Saturday, 16 April 2011

Hobbing around Hamburg

We left Cologne bound for Hamburg, to meet Angela and Claudia; Angela spent some time in Thailand while her husband Rainer was working there, she and Mum became great friends and planned a few international visits! We were lucky enough to stay with the Dorrheide family for the weekend.

Without a reservation on the train, we played seat hockey between those who were getting off and those getting on at different places - you never know whether a reservation is necessary, although the system is cool, LED text lights up above reserved seats, showing the parts of the journey that are reserved.

Angela and her daughter Claudia met us at the train door and we headed off for a tourist bus tour to get our bearings around the city. Hamburg has so many little canals, the catch cry is 'more bridges than Venice and the Netherlands put together', they were used to distribute goods quickly from the port.

There is a large lake in the middle of the city, ringed by parkland and super swish houses, millionaires abound! The tour also took in parts of the port, the new harbour area and many of the beautiful old buildings in the city.

Claudia, Angela and I
After the tour, Angela led us across the city, through a few interesting alleys of shops (the picture is from an area set up after the second world war for the widows of sailors) to have dinner at a traditional restaurant that is famous for selling the Hamburg special, Lebkause (spelling?!). We all sampled the dish, which consisted of shredded corned beef (silverside), in a potato mash mixture served with beetroot and dill pickles- everyone who orders it gets a certificate! Random!

We stayed the night at the Dorrheides' lovely house just out of Hamburg. To get there, we travelled on one of the German autobahns, with no speed limit. Oh boy! I have never been in a car so fast, Angela was happily zooming along and changing lanes at over 180km/hr - huge!
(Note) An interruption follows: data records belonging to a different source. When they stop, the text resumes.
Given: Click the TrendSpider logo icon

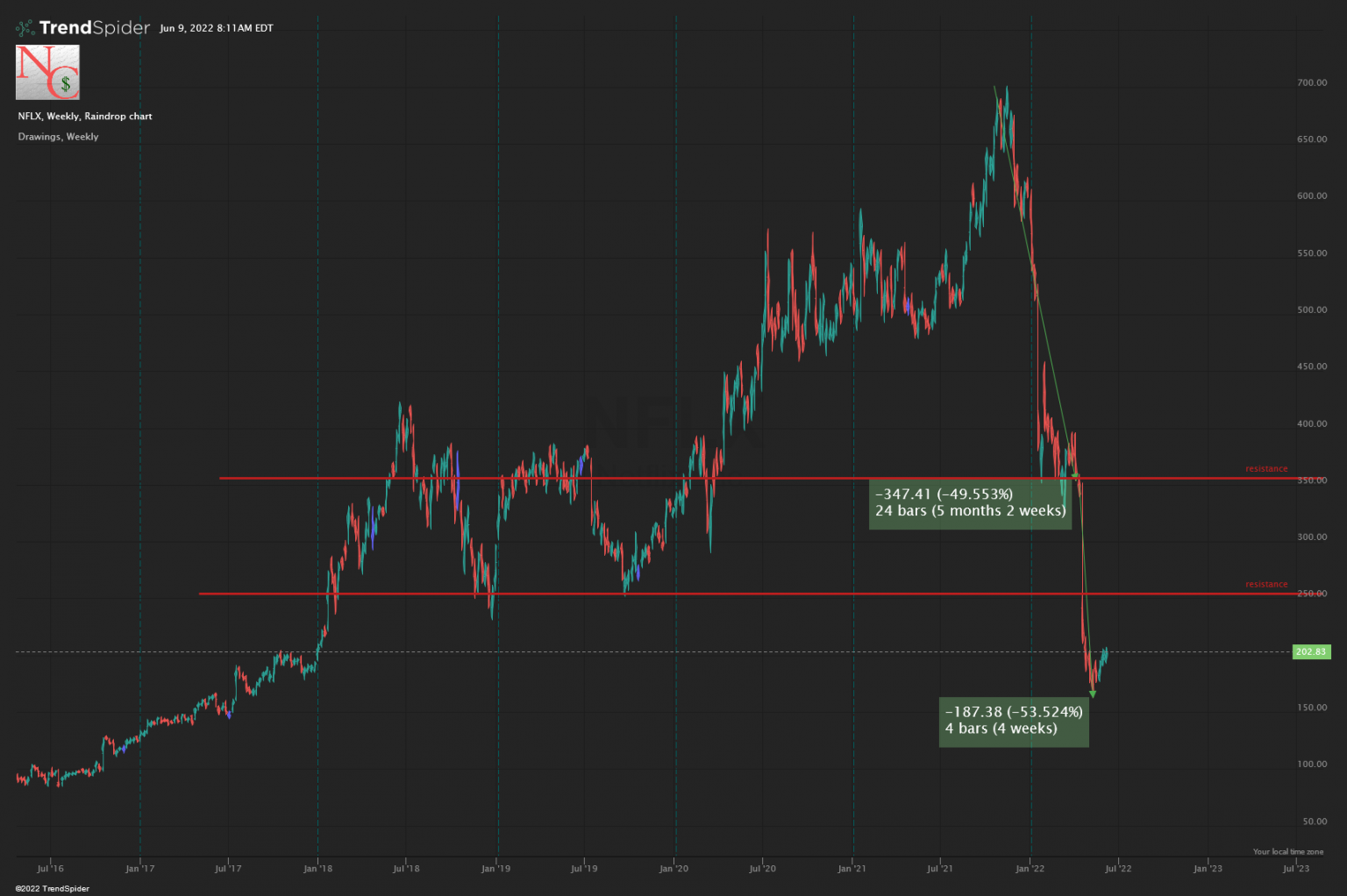Looking at the screenshot, I should tap(25, 28).
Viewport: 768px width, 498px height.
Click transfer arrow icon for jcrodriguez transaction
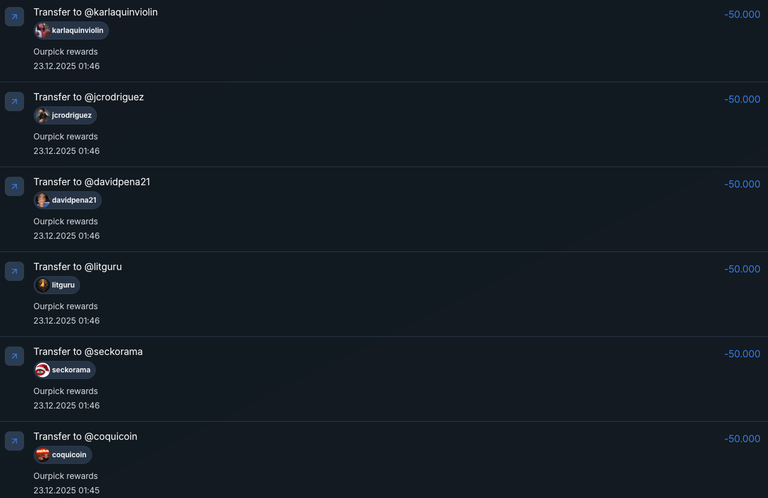click(14, 102)
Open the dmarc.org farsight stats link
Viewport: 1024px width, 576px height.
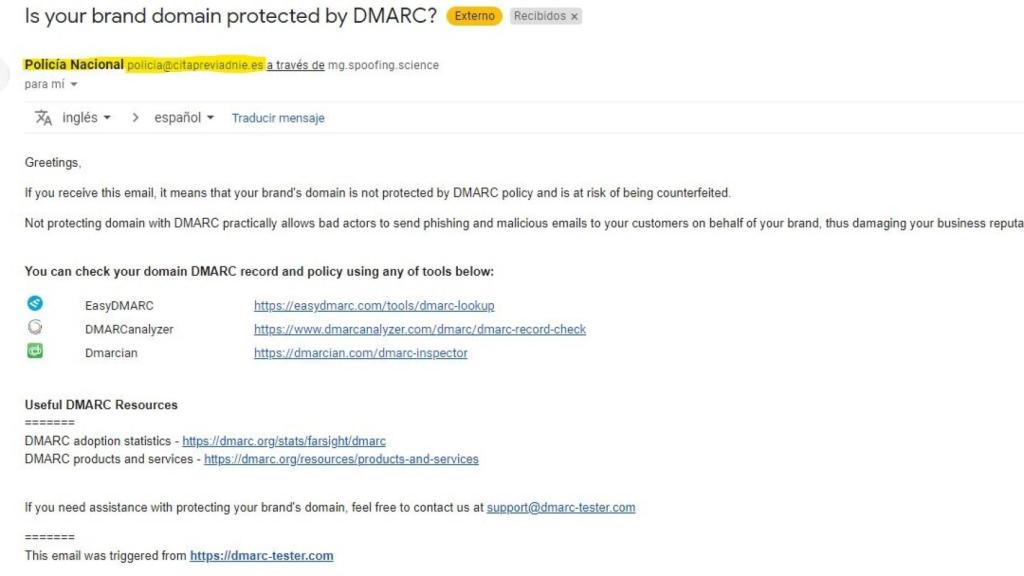284,441
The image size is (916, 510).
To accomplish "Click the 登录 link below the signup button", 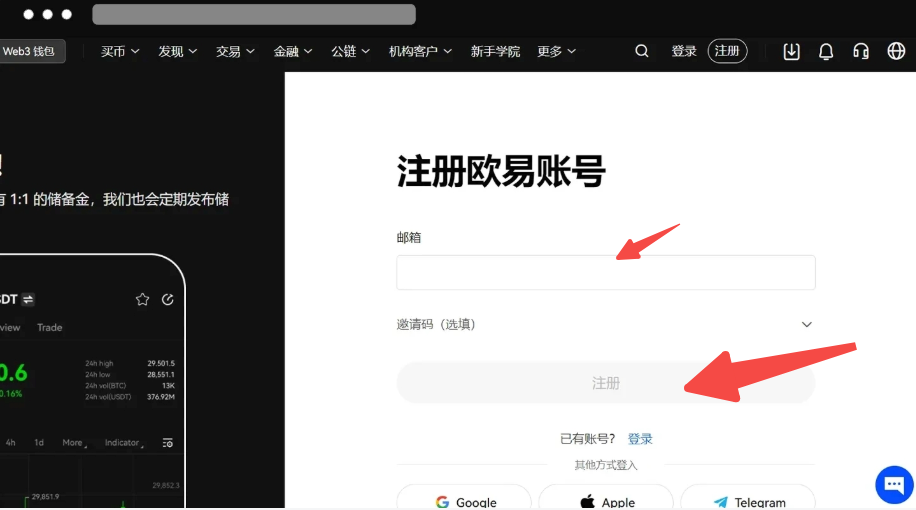I will pyautogui.click(x=640, y=439).
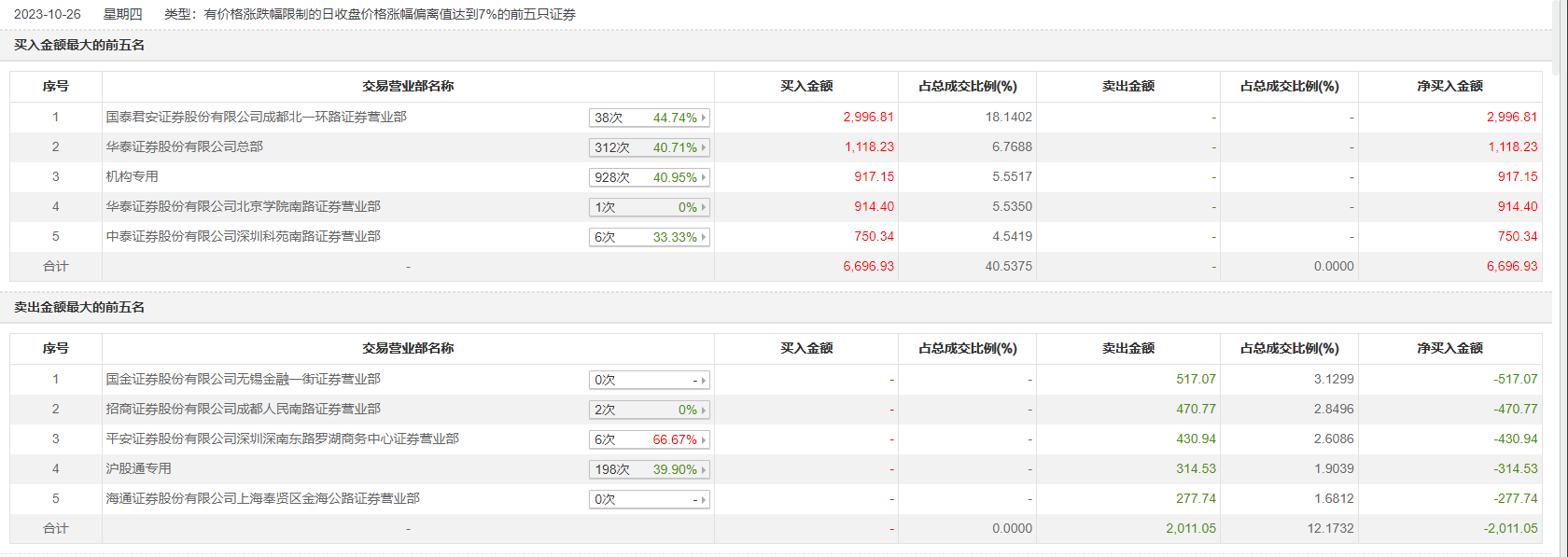Expand the 38次 44.74% stats box

point(649,118)
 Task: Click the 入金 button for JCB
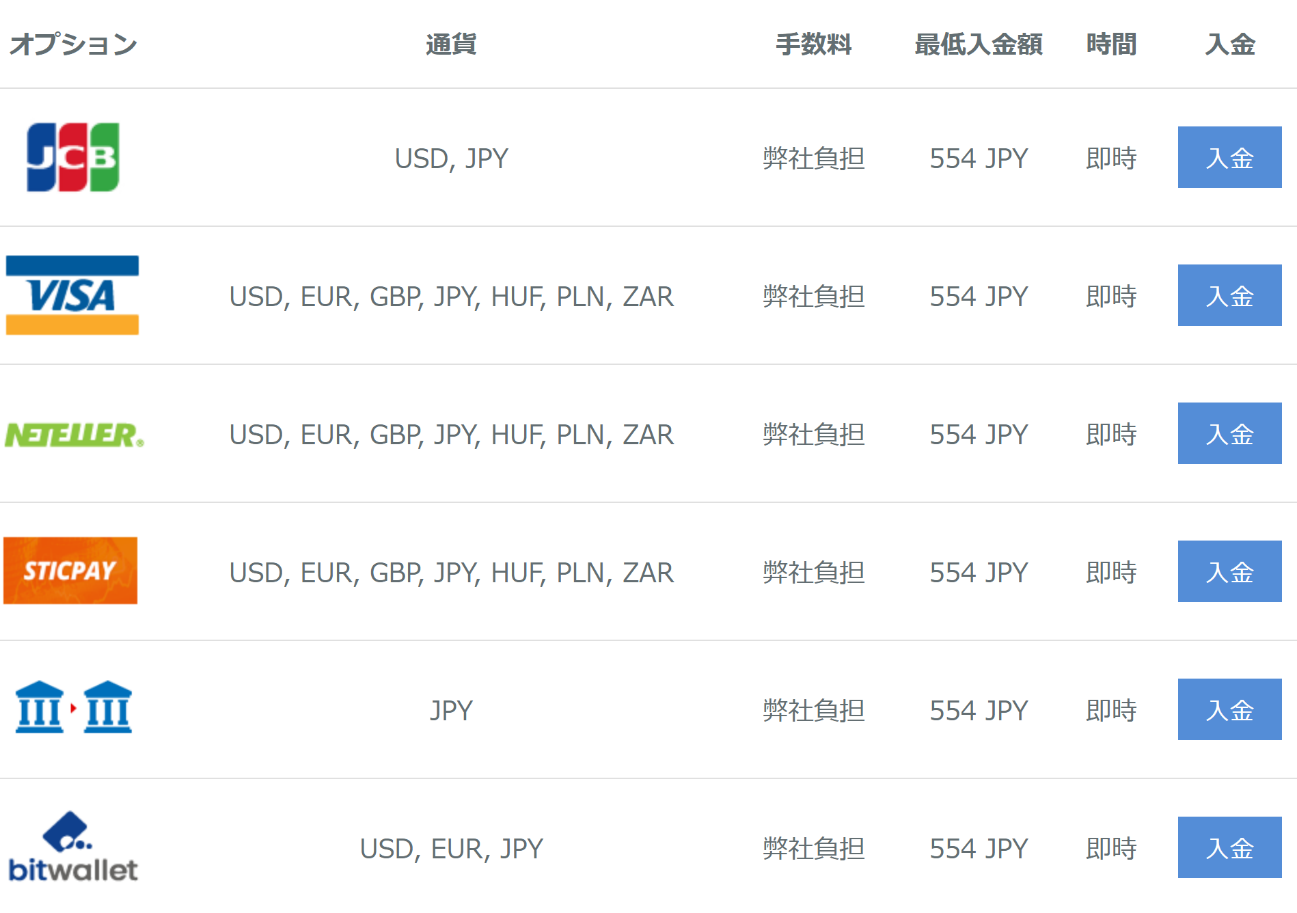[x=1229, y=157]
The next morning Angela put on a lovely German breakfast of meats, cheese,  yoghurts, spreads and fresh rolls from the bakery - yum! We set of for an English walking tour of Hamburg which was led by an English pianist who talked quite quickly - but Angela and Claudia's English skills are so good they had no problem keeping up. 'Kim' told us many stories, from the growth of Hamburg as a port and how often it was pirated and the story of the most infamous pirate who, when finally caught and brought with his crew to be executed he bet the executioner that he could run beheaded (think a chicken beheaded) and for every crew member he made it past, they would be saved. As the story goes, he saved every one.
Mum, Angela, Me and Claudia waiting for the tour to start
We walked through areas of churches, significant buildings for the town, even the area where the great fire of 1842 started in a cigar factory (it burnt almost the entire city down over two days),
Where the fire started - its now a restaurant
'Sharpest' building

We also saw the 'sharpest edged building' which was built in the shape of a ship as it was a shipping merchant's headquarters

Kim also took us to the new harbour area, that, much like Melbourne's Docklands is facing a glut of supply and its major landmark, the under construction music hall has blown out from a budget of 28MEuro to over 350MEuro last year when they were informed there would have to be major structural re-inforcement works - so the current indication is over 500MEuro - oh boy!
A small section of the harbour area
The building of blowout interest is the on the left at the end

Amazing wood and brick buildings!
From the tour we went back to the Dorrheides' house for birthday cake for Rainer, Angela's husband who had just arrived back from Thailand. Angela and Rainer took us to Lu(e)neberg, a small university town near Hamburg, where Claudia is at university. Luneburg is a gorgeous little town, that made its money off the salt that lay under the town. Unfortunately, the salt mines have removed so much of the salt that areas of the town have dropped around 10m in places, it looks quite strange! In other areas, foundations of the buildings have been, or need to be re-done and the buildings sag a little. Angela told us that the town 'council' decided to demolish the whole town due to the cost of fixing all the foundations, but the history and tourism that the town has stopped that plan. 
The main square - the slant on the buildings doesn't come out on photo great, but if the angles look peculiar, that's why!
This duck had a great nesting spot!
 We had a beer in the beer garden next to this canal in a busy little restaurant


The Dorrheides' then took us out with them for Rainer's birthday dinner to an incredibly traditional German restaurant in an old farmhouse, with period furnishings and a menu that made translation very difficult! We had a lovely meal to finish off an amazing weekend!